The plumes of the avocado are sick. Dad cuts roses with a hatchet In hell, there's nothing but crocodiles and fathers. In Mexico, the Devil is handsome and smiles in all his photographs. He has one wife, two daughters, three sons, but no mother. He rakes leaves then fixes umbrellas, occasionally throws back his head and sings.
Some really astonishing stuff in here, and a pretty decent number of poems that I thought were really impactful explorations of trauma, memory, and how people are forced to navigate the two. But this style of poetry simply isn’t for me. Every poem is an almost nonsensical jumble of images/ideas that don’t have any connection on their surface (though I’m sure they do to the poet herself, and that’s wonderful and an amazing reason to write poetry). It just all felt really inaccessible to me. That said, I knew after the first poem that I wouldn’t be super on board with this. I prefer the more direct, simple language of poets like Li-Young Lee or William Carlos Williams. Those do a lot more for me with a lot less - they aren’t POEMS but poems, soft and sad and simple.
Staccato. When you finish the book and look at your hands you’ll wonder where all the blood is Oozing from; each poem was a deep paper cut-the sum of which will leave you asking yourself if these flip book poems, stop animation poetry, were not made from your own misdeeds. A terrific book!
Diana Marie Delgado has three otherwise unpublished poems on Poetry Foundations’ website, which is how I discovered her. I still love those three poems. But they’re almost nothing like this collection, which is why I’m disappointed …
There are lines here and there which really capture me. Certain images, glimpses of things. But unlike those three poems I’d read and loved before this, most of the poems in here are more sporadic — even those with a theme or message I can grasp from certain clues are too floaty, very disconnected, the language and form of the poems not as tightly spun.

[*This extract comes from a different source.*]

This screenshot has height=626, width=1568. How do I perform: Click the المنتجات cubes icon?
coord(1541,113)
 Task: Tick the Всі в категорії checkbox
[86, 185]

Their commonality is the kind of imagery, tone and cadence Delgado uses in her poetry — which I think really works in those Poetry Foundation poems where there is more of a story, a super distinctive theme, and/or clear connective tissue from the first to last line of the poem! It makes them stand out, it’s exciting But not in the more disjointed kind … because it’s casual, rambly language it makes the read even more confusing if we have nothing to follow / latch on to in the content itself
This stunning collection does exactly what poetry should do--it is the objective correlative on fire. What a gift to read this intimate and personal collection that overflows with powerful imagery and delves honestly into difficult and complex relationships, politics, and history.
I'm practicing a play where my brother's doing time in prison
In hell, there's nothing but crocodiles and fathers
Some people like poison.
Have you ever opened an apricot, warmed by the sun, and found worms?
This book is full of evocative images, astutely juxtaposed contradictions that are revealing and often melancholy. Intimate and personal, most of the poems center on family life plagued by misogyny, abuse, and gang culture.
My favorites: "Songs of Escape" "Notes for White Girls" "The Kind of Light I Give Off Isn't Going to Last" "Desire is a Road" "They Chopped Down the Tree I Used to Lie Under and Count Stars With"
Sometimes you're in the mood for figurative language, and sometimes you're not. I just don't think I was in the right frame of mind to fully appreciate this collection. There's some undeniably great lines & poems, but overall I found myself wishing it were a little less opaque. "The Kind of Light I Give Off Isn't Going to Last" was the standout poem for me.